Giada Lorenzo, Giacometti Achille, Rossi Maurice
International School for Advanced Studies (SISSA) and INFM Unità di Trieste, Via Beirut 2-4, Trieste I-34014, Italy.
Phys Rev E Stat Nonlin Soft Matter Phys. 2002 Mar;65(3 Pt 2A):036134. doi: 10.1103/PhysRevE.65.036134. Epub 2002 Mar 5.

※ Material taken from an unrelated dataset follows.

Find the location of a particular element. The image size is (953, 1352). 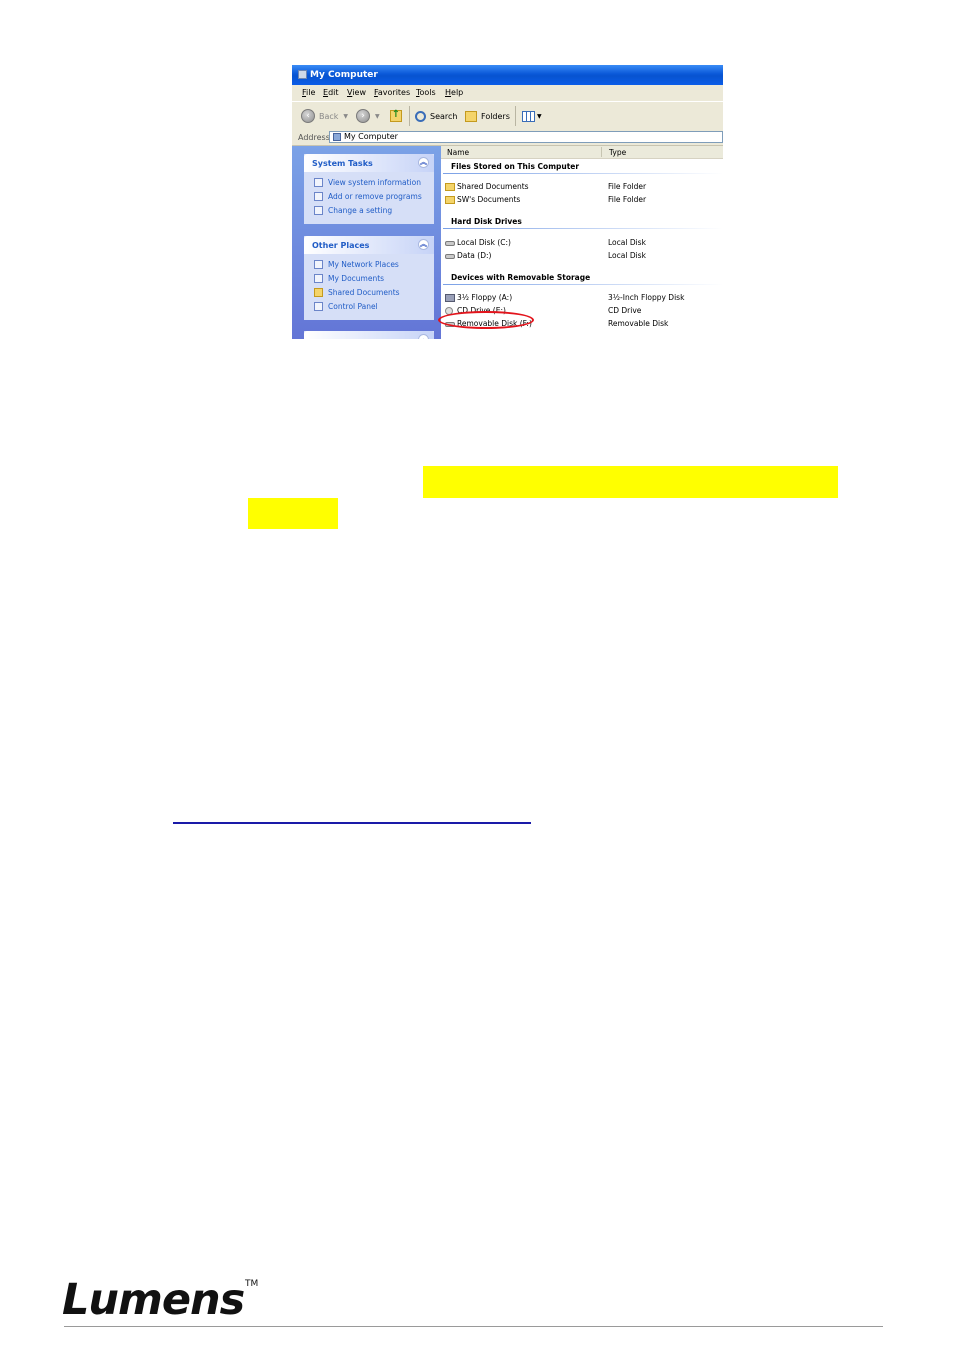

menu-view: View is located at coordinates (356, 92).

We discuss a numerical scheme to solve the continuum Kardar-Parisi-Zhang equation in generic spatial dimensions. It is based on a momentum-space discretization of the continuum equation and on a pseudospectral approximation of the nonlinear term. The method is tested in (1+1) and (2+1) dimensions, where it is shown to reproduce the current most reliable estimates of the critical exponents based on restricted solid-on-solid simulations. In particular, it allows the computations of various correlation and structure functions with high degree of numerical accuracy. Some deficiencies that are common to all previously used finite-difference schemes are pointed out and the usefulness of the present approach in this respect is discussed.
我们讨论了一种用于求解一般空间维度下连续 Kardar-Parisi-Zhang 方程的数值方案。它基于连续方程的动量空间离散化以及非线性项的拟谱近似。该方法在(1 + 1)维和(2 + 1)维中进行了测试,结果表明它能够重现基于受限固-固模拟得出的当前最可靠的临界指数估计值。特别是,它能够以高精度数值计算各种关联函数和结构函数。指出了所有先前使用的有限差分方案共有的一些缺陷,并讨论了本方法在这方面的实用性。